Hello Guys!
There's been a costuming detail I've been mulling over for some time now and something touched on the subjec again recently so I thought instigate a discussion here. Basically, it's the practical considerations that dictate certain details of the form of women's necklines, specifically: access to breasts.
It all started YEARS ago when we had a couple join Dubh-linn who had 5 kids, one still an infant. I was showing them illustrations and examples of reconstructions and she looked at the neckline on the dress and said "That makes no sense. It wouldn't work. How would I get my breasts out to feed the baby?". Having grown up an only child and not having had any of my own at that point the subject had never entered my head until that time.
Our group represents Hiberno-Norse Dublin just after 1000AD and I have the impression that most women in northern and western Europe, those who didn't enter religious order at any rate, ended up married. Not having access to any reliable form of contraception short of abstinance, they would have spent most of their lives pregnant and/or breastfeeding babies and small children. Now that I've had a couple of my own I can appreciate more fully Leonie's original point. The fitted and semi-fitted necklines with short frontal openings that most female reenactors down here in Oz use "make no sense" and "will not work" on an article of women's clothing.

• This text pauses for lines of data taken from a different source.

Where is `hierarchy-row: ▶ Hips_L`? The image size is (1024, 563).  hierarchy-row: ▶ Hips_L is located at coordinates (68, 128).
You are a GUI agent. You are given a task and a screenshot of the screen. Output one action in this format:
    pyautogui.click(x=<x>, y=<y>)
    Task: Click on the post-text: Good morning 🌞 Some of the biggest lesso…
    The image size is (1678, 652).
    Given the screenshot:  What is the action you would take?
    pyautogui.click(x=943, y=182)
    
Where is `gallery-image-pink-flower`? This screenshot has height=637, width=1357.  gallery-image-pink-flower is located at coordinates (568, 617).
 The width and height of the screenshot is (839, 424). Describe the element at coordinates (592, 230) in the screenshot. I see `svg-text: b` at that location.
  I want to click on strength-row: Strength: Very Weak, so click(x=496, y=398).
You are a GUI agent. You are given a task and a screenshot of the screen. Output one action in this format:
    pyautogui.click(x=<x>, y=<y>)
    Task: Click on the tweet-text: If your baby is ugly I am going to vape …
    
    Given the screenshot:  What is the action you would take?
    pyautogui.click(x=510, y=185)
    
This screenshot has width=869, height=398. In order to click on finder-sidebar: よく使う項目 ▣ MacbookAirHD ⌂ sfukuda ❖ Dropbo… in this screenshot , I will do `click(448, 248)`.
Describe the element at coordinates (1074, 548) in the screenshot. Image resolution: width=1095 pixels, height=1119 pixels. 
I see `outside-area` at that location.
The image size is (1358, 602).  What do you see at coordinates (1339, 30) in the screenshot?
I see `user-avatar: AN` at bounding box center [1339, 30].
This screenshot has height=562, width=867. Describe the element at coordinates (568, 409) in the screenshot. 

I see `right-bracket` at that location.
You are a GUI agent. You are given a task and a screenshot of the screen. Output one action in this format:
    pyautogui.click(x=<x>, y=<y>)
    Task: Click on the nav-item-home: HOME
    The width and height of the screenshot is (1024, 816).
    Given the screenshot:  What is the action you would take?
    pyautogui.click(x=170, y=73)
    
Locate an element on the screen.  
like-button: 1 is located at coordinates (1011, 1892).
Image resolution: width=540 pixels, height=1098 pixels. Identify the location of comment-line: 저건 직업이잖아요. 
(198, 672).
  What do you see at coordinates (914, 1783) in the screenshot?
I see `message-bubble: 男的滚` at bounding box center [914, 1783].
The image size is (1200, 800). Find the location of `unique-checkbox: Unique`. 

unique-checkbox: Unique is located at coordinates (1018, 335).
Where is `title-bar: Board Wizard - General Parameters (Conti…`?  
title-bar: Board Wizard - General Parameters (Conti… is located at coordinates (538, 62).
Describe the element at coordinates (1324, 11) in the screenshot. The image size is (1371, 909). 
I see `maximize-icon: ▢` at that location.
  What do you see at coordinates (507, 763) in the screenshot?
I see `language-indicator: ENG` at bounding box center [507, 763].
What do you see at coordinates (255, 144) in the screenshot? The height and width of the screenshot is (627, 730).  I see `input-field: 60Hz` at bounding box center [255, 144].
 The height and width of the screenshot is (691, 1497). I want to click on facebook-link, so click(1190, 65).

When you need to have both breasts accessible half a dozen times a day, every day, for a year or two per child there MUST be some convenient access point to them through all layers of the upper body garments. I'm mainly referring to the double-layered, linen under-dress + linen or wool overdress arrangement that appears to have been the norm throughout most areas OF Europe in the late dark ages to early medievel period.
The most likely answer I could come up with was that the frontal slit should extend to the lower sternum. That could then be pulled open to either side to feed a baby. A crossover flap like the Viborg or Skjoldhamn shirts on at least one layer would work even better, as it then wouldn't be as breezy. A slit that long WOULD be breezy if the slits weren't offset between the layers and COULD have a tendency to gape in that location. The only written evidence to support the theory is the mention in chapter 34 of Laxdaela Saga where Gudrun is advised "I know a very good counsel for this: make him a shirt with such a large neck-hole that you may have a good excuse for separating from him, because he has a low neck like a woman."
So, what do female reenactors of child-bearing age in the UK and Europe do about it and why? Does anybody know of any grave finds that have multiple small clothing hooks, bead-buttons or small brooches down the sternum? What actual references do we have for the use of wet-nurses during the late Dark Age-early Medieval Periods that might support the idea of "ladies" having higher neck slits on their dresses?